====== MATERIAL FOR THE TASK ======

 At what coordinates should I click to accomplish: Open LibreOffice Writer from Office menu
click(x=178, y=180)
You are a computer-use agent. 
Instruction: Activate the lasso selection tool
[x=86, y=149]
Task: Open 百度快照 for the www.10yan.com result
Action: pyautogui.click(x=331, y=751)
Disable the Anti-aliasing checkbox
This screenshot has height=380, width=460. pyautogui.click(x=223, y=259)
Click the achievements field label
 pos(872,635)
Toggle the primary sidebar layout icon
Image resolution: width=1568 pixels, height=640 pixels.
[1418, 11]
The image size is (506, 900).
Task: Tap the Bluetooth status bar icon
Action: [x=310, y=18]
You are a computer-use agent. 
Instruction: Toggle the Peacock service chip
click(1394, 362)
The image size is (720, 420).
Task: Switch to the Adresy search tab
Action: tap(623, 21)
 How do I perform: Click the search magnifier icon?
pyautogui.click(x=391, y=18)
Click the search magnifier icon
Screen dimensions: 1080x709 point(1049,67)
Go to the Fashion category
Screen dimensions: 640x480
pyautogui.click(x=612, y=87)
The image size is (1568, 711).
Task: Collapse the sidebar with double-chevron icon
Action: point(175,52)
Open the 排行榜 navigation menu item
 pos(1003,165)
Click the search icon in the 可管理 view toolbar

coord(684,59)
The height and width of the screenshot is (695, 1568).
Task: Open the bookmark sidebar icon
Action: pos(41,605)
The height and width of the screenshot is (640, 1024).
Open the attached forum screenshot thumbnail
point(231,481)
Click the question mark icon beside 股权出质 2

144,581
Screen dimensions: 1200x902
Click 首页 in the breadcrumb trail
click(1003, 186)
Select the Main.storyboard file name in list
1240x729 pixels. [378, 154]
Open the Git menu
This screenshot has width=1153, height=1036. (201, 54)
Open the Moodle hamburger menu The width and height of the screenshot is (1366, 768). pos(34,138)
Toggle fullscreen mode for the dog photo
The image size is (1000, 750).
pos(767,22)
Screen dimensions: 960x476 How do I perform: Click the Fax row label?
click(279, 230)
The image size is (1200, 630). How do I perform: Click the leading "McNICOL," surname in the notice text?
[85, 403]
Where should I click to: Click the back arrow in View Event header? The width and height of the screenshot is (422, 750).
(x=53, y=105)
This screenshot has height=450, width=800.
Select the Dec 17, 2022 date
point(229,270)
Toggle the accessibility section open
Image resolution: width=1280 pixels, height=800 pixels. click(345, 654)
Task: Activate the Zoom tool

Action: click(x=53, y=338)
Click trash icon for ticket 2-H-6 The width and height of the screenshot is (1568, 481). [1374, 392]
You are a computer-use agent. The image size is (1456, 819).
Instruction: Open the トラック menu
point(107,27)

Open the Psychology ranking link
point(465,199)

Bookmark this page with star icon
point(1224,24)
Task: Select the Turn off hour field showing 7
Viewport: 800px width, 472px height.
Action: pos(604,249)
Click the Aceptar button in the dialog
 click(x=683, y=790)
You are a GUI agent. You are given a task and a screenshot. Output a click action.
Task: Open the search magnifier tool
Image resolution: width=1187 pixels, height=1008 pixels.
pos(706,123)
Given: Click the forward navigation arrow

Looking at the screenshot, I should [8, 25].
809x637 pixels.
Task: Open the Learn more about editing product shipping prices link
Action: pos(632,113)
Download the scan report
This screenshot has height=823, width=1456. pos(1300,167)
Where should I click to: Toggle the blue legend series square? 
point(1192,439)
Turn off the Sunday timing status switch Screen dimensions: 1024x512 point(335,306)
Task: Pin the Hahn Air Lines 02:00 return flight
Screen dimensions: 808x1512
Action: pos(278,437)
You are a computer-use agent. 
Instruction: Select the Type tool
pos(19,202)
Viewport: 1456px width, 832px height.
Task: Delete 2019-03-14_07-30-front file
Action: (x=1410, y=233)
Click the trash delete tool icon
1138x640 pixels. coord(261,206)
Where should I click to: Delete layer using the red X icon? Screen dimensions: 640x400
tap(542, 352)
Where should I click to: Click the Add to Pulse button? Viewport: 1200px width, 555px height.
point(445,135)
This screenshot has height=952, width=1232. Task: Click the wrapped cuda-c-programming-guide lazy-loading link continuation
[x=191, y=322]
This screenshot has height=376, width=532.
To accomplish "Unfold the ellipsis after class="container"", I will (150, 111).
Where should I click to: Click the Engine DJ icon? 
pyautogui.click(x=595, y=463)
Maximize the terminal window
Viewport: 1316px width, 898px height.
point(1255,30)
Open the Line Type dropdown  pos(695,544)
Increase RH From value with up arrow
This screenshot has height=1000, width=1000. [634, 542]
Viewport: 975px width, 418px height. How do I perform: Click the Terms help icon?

======

Copy out every one of the records above line for line, with no changes.

→ **THE REPLY**:
 At what coordinates should I click to accomplish: Open LibreOffice Writer from Office menu
click(x=178, y=180)
You are a computer-use agent. 
Instruction: Activate the lasso selection tool
[x=86, y=149]
Task: Open 百度快照 for the www.10yan.com result
Action: pyautogui.click(x=331, y=751)
Disable the Anti-aliasing checkbox
This screenshot has height=380, width=460. pyautogui.click(x=223, y=259)
Click the achievements field label
 pos(872,635)
Toggle the primary sidebar layout icon
Image resolution: width=1568 pixels, height=640 pixels.
[1418, 11]
The image size is (506, 900).
Task: Tap the Bluetooth status bar icon
Action: [x=310, y=18]
You are a computer-use agent. 
Instruction: Toggle the Peacock service chip
click(1394, 362)
The image size is (720, 420).
Task: Switch to the Adresy search tab
Action: tap(623, 21)
 How do I perform: Click the search magnifier icon?
pyautogui.click(x=391, y=18)
Click the search magnifier icon
Screen dimensions: 1080x709 point(1049,67)
Go to the Fashion category
Screen dimensions: 640x480
pyautogui.click(x=612, y=87)
The image size is (1568, 711).
Task: Collapse the sidebar with double-chevron icon
Action: point(175,52)
Open the 排行榜 navigation menu item
 pos(1003,165)
Click the search icon in the 可管理 view toolbar

coord(684,59)
The height and width of the screenshot is (695, 1568).
Task: Open the bookmark sidebar icon
Action: pos(41,605)
The height and width of the screenshot is (640, 1024).
Open the attached forum screenshot thumbnail
point(231,481)
Click the question mark icon beside 股权出质 2

144,581
Screen dimensions: 1200x902
Click 首页 in the breadcrumb trail
click(1003, 186)
Select the Main.storyboard file name in list
1240x729 pixels. [378, 154]
Open the Git menu
This screenshot has width=1153, height=1036. (201, 54)
Open the Moodle hamburger menu The width and height of the screenshot is (1366, 768). pos(34,138)
Toggle fullscreen mode for the dog photo
The image size is (1000, 750).
pos(767,22)
Screen dimensions: 960x476 How do I perform: Click the Fax row label?
click(279, 230)
The image size is (1200, 630). How do I perform: Click the leading "McNICOL," surname in the notice text?
[85, 403]
Where should I click to: Click the back arrow in View Event header? The width and height of the screenshot is (422, 750).
(x=53, y=105)
This screenshot has height=450, width=800.
Select the Dec 17, 2022 date
point(229,270)
Toggle the accessibility section open
Image resolution: width=1280 pixels, height=800 pixels. click(345, 654)
Task: Activate the Zoom tool

Action: click(x=53, y=338)
Click trash icon for ticket 2-H-6 The width and height of the screenshot is (1568, 481). [1374, 392]
You are a computer-use agent. The image size is (1456, 819).
Instruction: Open the トラック menu
point(107,27)

Open the Psychology ranking link
point(465,199)

Bookmark this page with star icon
point(1224,24)
Task: Select the Turn off hour field showing 7
Viewport: 800px width, 472px height.
Action: pos(604,249)
Click the Aceptar button in the dialog
 click(x=683, y=790)
You are a GUI agent. You are given a task and a screenshot. Output a click action.
Task: Open the search magnifier tool
Image resolution: width=1187 pixels, height=1008 pixels.
pos(706,123)
Given: Click the forward navigation arrow

Looking at the screenshot, I should [8, 25].
809x637 pixels.
Task: Open the Learn more about editing product shipping prices link
Action: pos(632,113)
Download the scan report
This screenshot has height=823, width=1456. pos(1300,167)
Where should I click to: Toggle the blue legend series square? 
point(1192,439)
Turn off the Sunday timing status switch Screen dimensions: 1024x512 point(335,306)
Task: Pin the Hahn Air Lines 02:00 return flight
Screen dimensions: 808x1512
Action: pos(278,437)
You are a computer-use agent. 
Instruction: Select the Type tool
pos(19,202)
Viewport: 1456px width, 832px height.
Task: Delete 2019-03-14_07-30-front file
Action: (x=1410, y=233)
Click the trash delete tool icon
1138x640 pixels. coord(261,206)
Where should I click to: Delete layer using the red X icon? Screen dimensions: 640x400
tap(542, 352)
Where should I click to: Click the Add to Pulse button? Viewport: 1200px width, 555px height.
point(445,135)
This screenshot has height=952, width=1232. Task: Click the wrapped cuda-c-programming-guide lazy-loading link continuation
[x=191, y=322]
This screenshot has height=376, width=532.
To accomplish "Unfold the ellipsis after class="container"", I will (150, 111).
Where should I click to: Click the Engine DJ icon? 
pyautogui.click(x=595, y=463)
Maximize the terminal window
Viewport: 1316px width, 898px height.
point(1255,30)
Open the Line Type dropdown  pos(695,544)
Increase RH From value with up arrow
This screenshot has height=1000, width=1000. [634, 542]
Viewport: 975px width, 418px height. How do I perform: Click the Terms help icon?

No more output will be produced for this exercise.